Select top 101

  • I have a strange situation with an select. I've noticed that when I select top 100, a record is not returning from the database, but when doing top 101 the record appears on position 41.

    The query is like this:

    select top 100 GroupId, count(HouseId)

    from House h

    group by h.GroupId

    order by max([DateCreated]) desc

    From all discussions about top 100 vs top 101 I've noticed that everybody is saying that top 101 is using another algorithm and we can have a spead problem, but my problem is not about this. With top 100 I'm missing a record that should appear at index 41. Anibody noticed something like this?

  • Any time you're debugging an order problem, put the column that you're ordering by into the select.

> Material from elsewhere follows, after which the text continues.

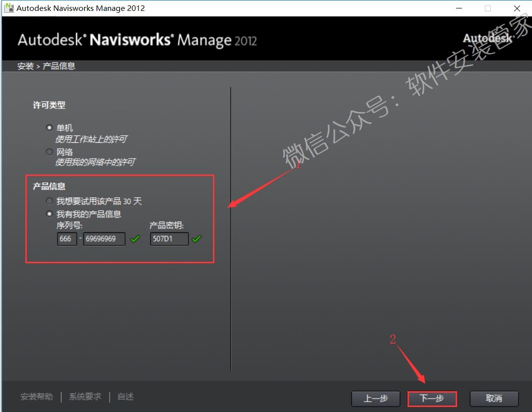Click the green checkmark beside the product key
The width and height of the screenshot is (532, 412).
197,239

    select top 100 GroupId, count(HouseId), max([DateCreated])

    from House h

    group by h.GroupId

    order by max([DateCreated]) desc

    If you have multiple rows with the same max([DateCreated]), there's no guarantee what order they'll be displayed in.

    Gail Shaw
    Microsoft Certified Master: SQL Server, MVP, M.Sc (Comp Sci)
    SQL In The Wild: Discussions on DB performance with occasional diversions into recoverability

    We walk in the dark places no others will enter
    We stand on the bridge and no one may pass
  • If I put max([DateCreated]) in the select the result is the same, actually the DateCreated is the same for all records in the same group. The problem is that the sql server is generating a different algorithm for top 100 and top 101 (actually one algorithm for under 100 and another for 101 and up). but why is this algorithms returning different data?

  • mariandalalau (8/24/2015)


    ...

    The query is like this:

    select top 100 GroupId, count(HouseId)

    from House h

    group by h.GroupId

    order by max([DateCreated]) desc

    ...

    The query is like this, or the query is this? If your actual query is different, can you post it up please?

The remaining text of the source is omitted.